## Your goal:
Using the material below, print the line that contains "Contact Us (91, 1106)", the line that contains "お知らせ (44, 1928)", and every line in between, exactly and nothing else.

## Provided information:
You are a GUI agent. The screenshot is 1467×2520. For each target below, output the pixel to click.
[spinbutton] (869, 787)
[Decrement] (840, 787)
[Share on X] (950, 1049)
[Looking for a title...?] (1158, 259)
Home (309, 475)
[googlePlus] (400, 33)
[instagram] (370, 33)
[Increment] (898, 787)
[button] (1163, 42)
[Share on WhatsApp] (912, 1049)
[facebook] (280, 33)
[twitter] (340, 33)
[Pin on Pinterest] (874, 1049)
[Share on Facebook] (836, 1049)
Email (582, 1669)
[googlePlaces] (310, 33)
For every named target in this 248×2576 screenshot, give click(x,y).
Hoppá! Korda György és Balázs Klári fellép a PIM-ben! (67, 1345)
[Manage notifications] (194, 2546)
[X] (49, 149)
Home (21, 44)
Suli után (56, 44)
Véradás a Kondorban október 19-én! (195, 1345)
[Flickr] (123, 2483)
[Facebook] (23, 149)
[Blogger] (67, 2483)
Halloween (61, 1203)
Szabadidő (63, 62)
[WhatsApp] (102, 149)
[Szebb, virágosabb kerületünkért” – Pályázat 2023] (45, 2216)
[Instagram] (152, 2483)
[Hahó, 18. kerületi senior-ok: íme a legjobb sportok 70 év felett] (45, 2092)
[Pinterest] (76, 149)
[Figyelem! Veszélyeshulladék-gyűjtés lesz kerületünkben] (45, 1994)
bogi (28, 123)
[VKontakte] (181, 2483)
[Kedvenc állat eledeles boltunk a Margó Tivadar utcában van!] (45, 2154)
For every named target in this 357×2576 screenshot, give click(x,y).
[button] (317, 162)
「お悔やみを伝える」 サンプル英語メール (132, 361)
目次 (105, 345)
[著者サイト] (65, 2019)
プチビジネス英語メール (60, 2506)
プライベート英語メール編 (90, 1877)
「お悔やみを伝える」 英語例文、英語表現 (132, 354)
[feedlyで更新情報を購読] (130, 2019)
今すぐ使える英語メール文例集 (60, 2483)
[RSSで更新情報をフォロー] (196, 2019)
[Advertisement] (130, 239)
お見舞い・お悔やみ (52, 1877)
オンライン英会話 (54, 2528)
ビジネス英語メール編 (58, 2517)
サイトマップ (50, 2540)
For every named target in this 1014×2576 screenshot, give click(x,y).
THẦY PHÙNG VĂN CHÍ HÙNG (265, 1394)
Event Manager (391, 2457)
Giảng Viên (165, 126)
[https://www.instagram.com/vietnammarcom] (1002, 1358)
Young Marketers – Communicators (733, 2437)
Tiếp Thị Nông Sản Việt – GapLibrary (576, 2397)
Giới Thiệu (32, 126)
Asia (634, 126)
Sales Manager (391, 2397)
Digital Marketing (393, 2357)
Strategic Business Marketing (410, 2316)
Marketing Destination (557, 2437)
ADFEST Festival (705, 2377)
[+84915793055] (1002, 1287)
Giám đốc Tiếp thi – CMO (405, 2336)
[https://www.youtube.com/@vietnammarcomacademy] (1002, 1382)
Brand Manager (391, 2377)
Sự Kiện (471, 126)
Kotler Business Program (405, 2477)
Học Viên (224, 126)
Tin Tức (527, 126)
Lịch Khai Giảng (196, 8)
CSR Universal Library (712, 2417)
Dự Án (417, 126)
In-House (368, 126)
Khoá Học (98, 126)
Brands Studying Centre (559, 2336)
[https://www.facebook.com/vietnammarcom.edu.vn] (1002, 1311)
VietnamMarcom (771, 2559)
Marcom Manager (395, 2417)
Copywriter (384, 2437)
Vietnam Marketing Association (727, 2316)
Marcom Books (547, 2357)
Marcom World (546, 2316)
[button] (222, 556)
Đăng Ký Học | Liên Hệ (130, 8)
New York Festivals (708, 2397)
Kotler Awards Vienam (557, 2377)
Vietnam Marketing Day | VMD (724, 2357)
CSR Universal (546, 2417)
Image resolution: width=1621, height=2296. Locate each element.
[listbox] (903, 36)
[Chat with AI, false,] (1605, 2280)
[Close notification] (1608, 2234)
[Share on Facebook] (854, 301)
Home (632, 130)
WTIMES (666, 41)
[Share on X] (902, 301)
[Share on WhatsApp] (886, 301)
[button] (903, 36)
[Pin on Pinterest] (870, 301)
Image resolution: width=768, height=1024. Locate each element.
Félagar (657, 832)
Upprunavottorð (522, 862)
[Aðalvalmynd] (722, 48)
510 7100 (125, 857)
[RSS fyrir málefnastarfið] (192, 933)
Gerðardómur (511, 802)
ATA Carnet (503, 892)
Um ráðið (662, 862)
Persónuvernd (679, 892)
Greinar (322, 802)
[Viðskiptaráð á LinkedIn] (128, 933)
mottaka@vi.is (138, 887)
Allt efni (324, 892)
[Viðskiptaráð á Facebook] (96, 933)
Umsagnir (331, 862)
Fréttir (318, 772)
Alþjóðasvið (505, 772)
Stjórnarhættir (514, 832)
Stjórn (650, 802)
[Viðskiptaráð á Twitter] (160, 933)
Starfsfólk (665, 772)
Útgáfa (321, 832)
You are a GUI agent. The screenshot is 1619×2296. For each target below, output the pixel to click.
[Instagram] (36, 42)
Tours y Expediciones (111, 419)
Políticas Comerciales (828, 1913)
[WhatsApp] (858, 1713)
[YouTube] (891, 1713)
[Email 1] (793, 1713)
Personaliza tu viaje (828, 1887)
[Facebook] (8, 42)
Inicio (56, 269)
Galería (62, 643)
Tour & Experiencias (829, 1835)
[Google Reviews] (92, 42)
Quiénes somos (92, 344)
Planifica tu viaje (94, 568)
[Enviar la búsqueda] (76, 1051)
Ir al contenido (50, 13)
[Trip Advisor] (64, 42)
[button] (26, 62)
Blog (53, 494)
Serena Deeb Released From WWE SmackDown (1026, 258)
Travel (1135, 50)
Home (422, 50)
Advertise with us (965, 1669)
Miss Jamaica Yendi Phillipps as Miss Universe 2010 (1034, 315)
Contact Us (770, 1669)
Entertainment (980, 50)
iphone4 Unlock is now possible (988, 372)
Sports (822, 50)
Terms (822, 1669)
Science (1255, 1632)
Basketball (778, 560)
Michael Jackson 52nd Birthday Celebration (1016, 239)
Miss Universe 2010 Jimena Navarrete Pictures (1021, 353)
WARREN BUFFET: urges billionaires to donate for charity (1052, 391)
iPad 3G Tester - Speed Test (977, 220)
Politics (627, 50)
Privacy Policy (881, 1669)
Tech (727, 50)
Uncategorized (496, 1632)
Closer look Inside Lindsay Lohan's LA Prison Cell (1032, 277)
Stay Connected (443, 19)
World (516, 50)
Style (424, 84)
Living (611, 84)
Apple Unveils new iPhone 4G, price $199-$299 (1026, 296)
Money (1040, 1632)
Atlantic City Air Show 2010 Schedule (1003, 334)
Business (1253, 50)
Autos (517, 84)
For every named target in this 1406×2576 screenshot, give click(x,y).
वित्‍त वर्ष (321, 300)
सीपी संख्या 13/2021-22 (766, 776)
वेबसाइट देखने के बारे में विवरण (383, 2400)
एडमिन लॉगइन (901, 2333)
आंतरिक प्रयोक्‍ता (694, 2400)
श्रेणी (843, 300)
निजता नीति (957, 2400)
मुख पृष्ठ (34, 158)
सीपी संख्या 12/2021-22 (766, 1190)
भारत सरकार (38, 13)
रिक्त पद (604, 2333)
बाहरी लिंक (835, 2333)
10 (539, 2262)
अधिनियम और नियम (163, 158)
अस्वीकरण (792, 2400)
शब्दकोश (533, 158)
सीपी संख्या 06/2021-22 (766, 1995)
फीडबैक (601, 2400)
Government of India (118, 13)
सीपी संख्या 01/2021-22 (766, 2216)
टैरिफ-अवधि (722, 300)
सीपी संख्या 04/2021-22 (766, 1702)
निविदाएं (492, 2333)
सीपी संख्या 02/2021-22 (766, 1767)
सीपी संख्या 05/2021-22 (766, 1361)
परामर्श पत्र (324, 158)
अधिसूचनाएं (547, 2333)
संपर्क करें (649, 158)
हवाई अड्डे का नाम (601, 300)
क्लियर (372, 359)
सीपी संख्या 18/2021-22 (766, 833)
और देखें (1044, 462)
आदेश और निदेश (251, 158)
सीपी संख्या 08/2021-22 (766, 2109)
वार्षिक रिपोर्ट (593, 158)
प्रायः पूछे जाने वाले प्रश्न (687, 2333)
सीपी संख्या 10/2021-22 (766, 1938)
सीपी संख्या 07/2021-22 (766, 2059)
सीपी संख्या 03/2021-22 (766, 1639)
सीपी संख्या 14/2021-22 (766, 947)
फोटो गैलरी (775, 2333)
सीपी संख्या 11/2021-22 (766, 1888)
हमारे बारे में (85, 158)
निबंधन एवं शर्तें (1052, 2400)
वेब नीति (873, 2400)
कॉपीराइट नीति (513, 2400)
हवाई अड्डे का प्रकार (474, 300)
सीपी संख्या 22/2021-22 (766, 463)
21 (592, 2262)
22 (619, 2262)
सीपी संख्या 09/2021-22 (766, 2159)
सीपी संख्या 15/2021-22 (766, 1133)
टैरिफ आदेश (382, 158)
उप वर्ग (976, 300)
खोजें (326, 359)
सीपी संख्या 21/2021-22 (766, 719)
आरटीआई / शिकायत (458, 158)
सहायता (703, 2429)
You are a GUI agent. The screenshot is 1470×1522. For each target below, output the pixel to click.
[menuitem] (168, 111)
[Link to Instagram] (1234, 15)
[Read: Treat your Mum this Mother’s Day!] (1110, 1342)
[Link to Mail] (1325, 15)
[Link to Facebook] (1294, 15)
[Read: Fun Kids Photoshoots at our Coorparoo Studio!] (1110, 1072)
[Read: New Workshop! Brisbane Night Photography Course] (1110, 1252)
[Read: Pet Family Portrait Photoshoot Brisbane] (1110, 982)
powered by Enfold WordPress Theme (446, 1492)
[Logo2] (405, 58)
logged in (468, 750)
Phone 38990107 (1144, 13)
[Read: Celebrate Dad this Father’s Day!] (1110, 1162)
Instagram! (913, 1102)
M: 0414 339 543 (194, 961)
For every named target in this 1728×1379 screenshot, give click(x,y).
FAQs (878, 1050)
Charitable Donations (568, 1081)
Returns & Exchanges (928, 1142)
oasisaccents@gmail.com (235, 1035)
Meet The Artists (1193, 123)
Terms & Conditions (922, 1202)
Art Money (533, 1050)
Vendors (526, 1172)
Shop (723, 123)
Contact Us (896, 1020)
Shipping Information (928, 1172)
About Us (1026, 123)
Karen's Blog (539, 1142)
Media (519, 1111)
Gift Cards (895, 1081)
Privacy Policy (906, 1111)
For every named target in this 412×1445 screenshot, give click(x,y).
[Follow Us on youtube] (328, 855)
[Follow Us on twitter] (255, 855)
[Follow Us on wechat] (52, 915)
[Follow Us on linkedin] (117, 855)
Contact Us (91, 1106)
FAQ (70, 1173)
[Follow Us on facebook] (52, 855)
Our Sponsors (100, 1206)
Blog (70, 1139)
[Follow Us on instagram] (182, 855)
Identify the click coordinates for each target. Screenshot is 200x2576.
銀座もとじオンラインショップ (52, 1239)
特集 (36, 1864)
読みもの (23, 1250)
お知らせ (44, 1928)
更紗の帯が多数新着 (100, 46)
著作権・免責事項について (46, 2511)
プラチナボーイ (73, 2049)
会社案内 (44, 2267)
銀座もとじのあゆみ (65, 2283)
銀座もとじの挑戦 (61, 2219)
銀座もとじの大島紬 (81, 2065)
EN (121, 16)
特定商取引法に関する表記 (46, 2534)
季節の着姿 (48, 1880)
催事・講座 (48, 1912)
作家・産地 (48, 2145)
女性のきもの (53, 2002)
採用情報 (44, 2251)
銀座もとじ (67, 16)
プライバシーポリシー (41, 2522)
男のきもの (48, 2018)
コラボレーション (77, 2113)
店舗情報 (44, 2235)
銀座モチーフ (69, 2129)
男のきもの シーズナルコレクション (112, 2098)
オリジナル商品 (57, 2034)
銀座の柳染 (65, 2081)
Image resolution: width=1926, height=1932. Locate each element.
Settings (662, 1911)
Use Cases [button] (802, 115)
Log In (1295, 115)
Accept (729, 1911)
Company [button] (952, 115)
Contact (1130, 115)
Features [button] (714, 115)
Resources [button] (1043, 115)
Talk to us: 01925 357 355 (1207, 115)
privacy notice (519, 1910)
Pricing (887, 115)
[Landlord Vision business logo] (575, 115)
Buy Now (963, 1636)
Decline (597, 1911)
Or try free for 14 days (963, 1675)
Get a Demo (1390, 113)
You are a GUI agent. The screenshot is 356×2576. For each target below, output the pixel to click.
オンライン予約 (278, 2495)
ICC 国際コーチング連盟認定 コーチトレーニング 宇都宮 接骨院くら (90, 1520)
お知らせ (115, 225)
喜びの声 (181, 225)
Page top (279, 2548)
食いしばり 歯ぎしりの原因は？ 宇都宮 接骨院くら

## The answer:
Contact Us (91, 1106)
FAQ (70, 1173)
[Follow Us on facebook] (52, 855)
Our Sponsors (100, 1206)
Blog (70, 1139)
[Follow Us on instagram] (182, 855)
Identify the click coordinates for each target. Screenshot is 200x2576.
銀座もとじオンラインショップ (52, 1239)
特集 (36, 1864)
読みもの (23, 1250)
お知らせ (44, 1928)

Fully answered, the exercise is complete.